Parlamentares da Comissão de Defesa dos Direitos das Pessoas com Deficiência da Câmara dos Deputados estão mobilizados para não permitir que as escolas regulares voltem a recusar matrículas de pessoas com deficiência.

No Senado, há uma movimentação para reaver o teor do Decreto 10.502, que permitia a segregação dos alunos com deficiência. O senador Izalci Lucas (PSDB-DF) propôs audiência para debater o retorno da medida.

O decreto foi publicado em 2020 pelo ex-presidente Bolsonaro, mas revogado no primeiro dia do governo Lula. O Supremo Tribunal Federal (STF) já havia considerada a matéria anticonstitucional.

Nesta terça-feira (20), o assunto foi debatido na audiência do colegiado sob o tema:  “Educação inclusiva, arcabouço jurídico e sua implementação”.

Participaram dos debates vários ativistas dos direitos das pessoas com deficiência e representante do Ministério da Educação.

“Além de inflexões e informações, esse é um momento de inspiração para que a gente possa continuar lutando para ampliar cada vez mais a fala de vocês, porque isso é fundamental para que a gente consiga continuar avançando”, disse o presidente da comissão, deputado Márcio Jerry (PCdoB-MA).

A deputada Érika Kokay (PT-DF), autora da proposta de audiência, afirmou que o compromisso do colegiado é com o avanço da educação inclusiva e não retrocessos.

“Essa comissão se mobilizou bastante contra o decreto que buscava segregar. A educação inclusiva conversa com as nossas diferenças e nossas singularidades”, observou. Ela defendeu a presença de assistentes sociais e psicólogos em todas as escolas do país.

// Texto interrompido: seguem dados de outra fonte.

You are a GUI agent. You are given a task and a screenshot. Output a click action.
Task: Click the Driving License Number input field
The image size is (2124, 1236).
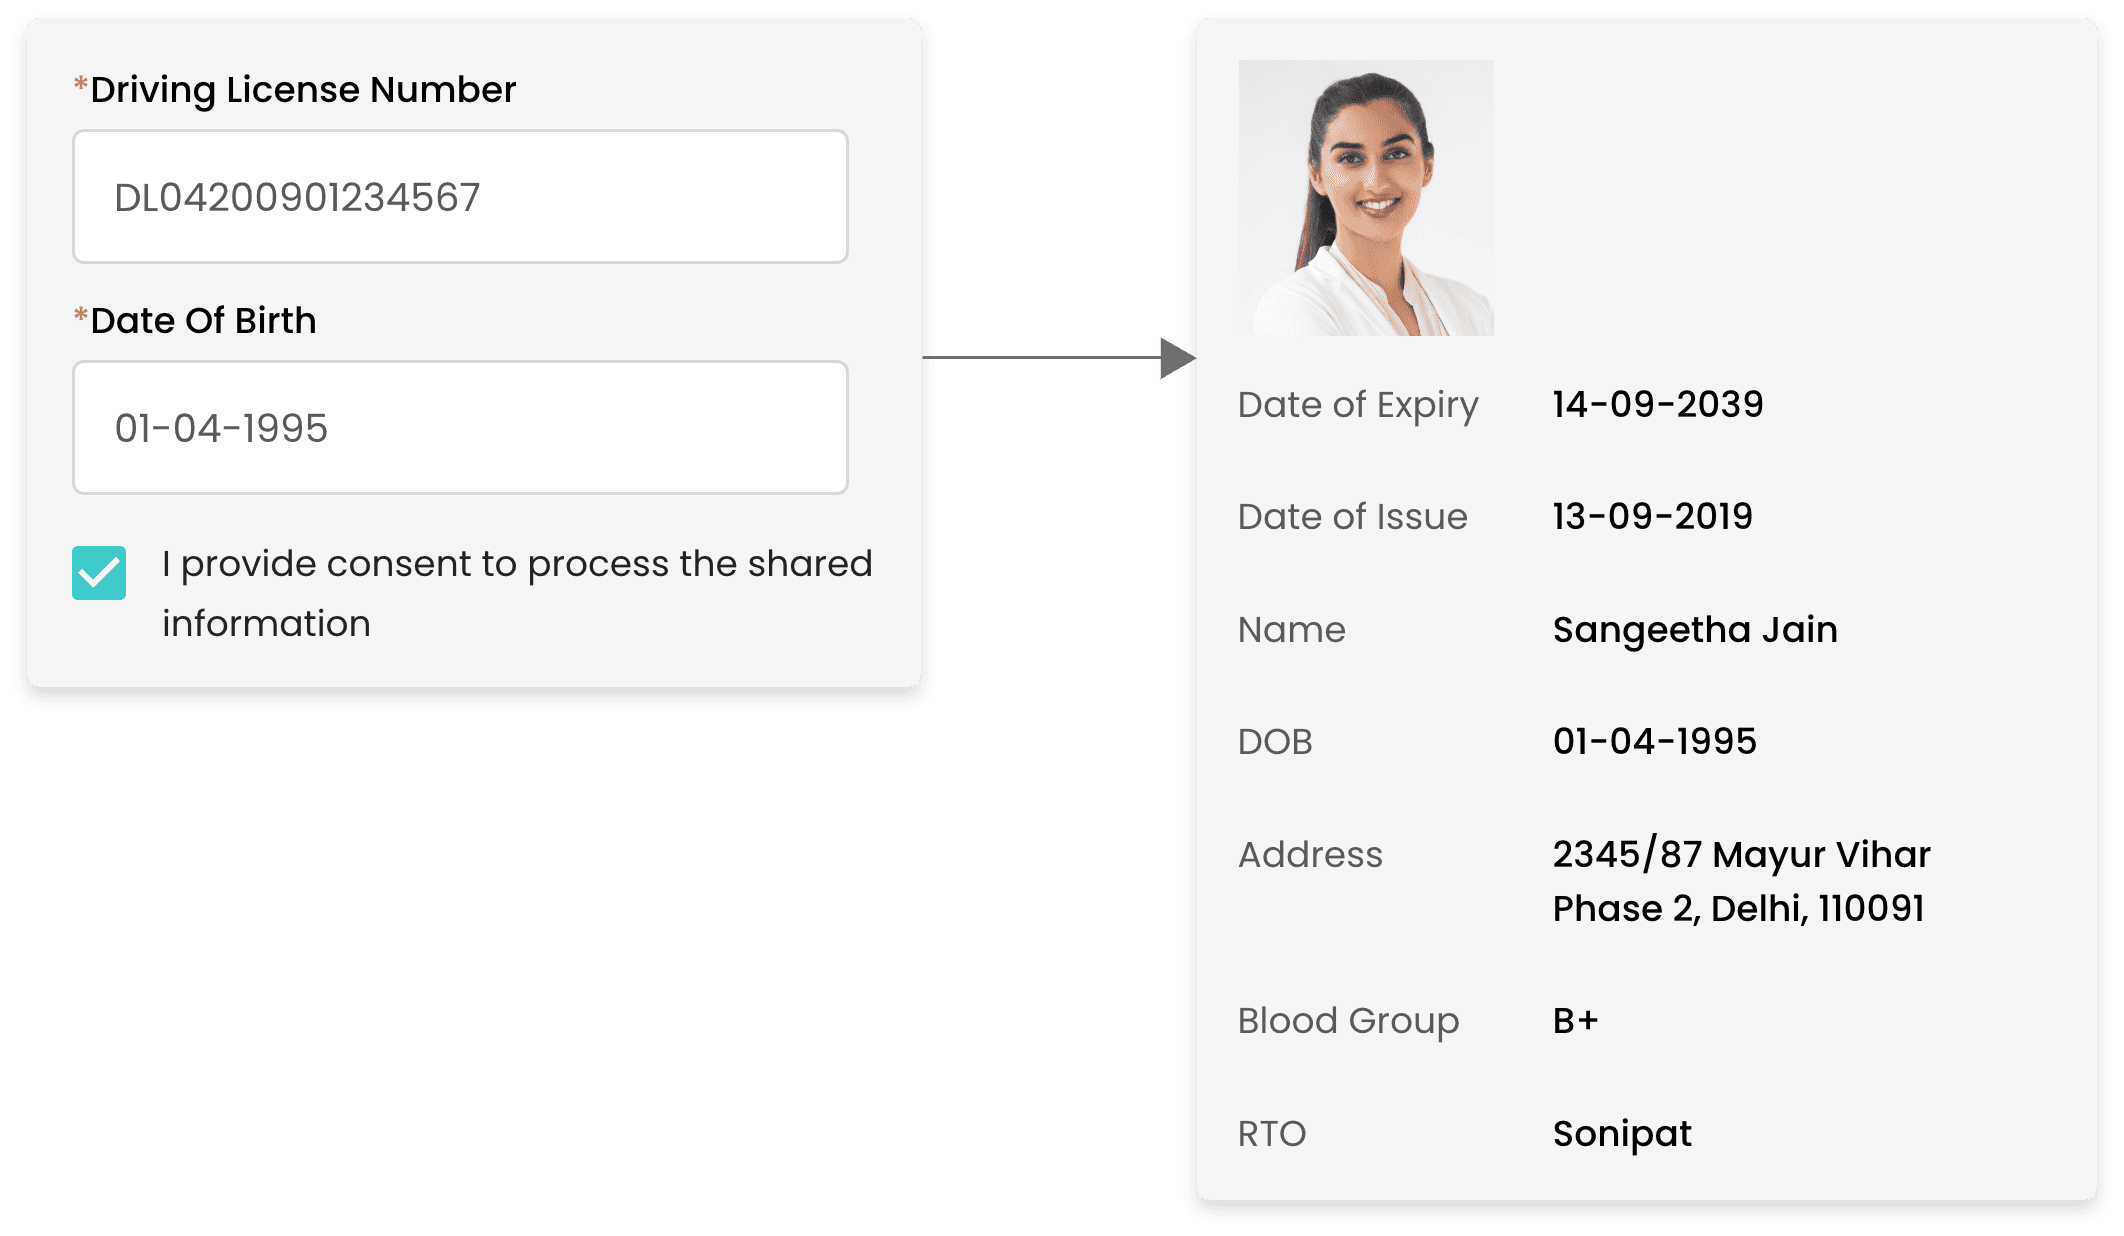coord(460,197)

“As pesquisas no campo da educação e da psicologia do desenvolvimento comprovam que a escola regular é o ambiente mais adequado para o desenvolvimento das crianças com e sem deficiência, e que todo e qualquer espaço que não seja a escola regular, não substitui, somente complementa o percurso escolarização e desenvolvimento”, justificou a parlamentar.

Por conta da ameaça vinda do Senado, o deputado Glauber Braga (PSol-RJ) avaliou que a conquista da educação inclusiva não se esgotou.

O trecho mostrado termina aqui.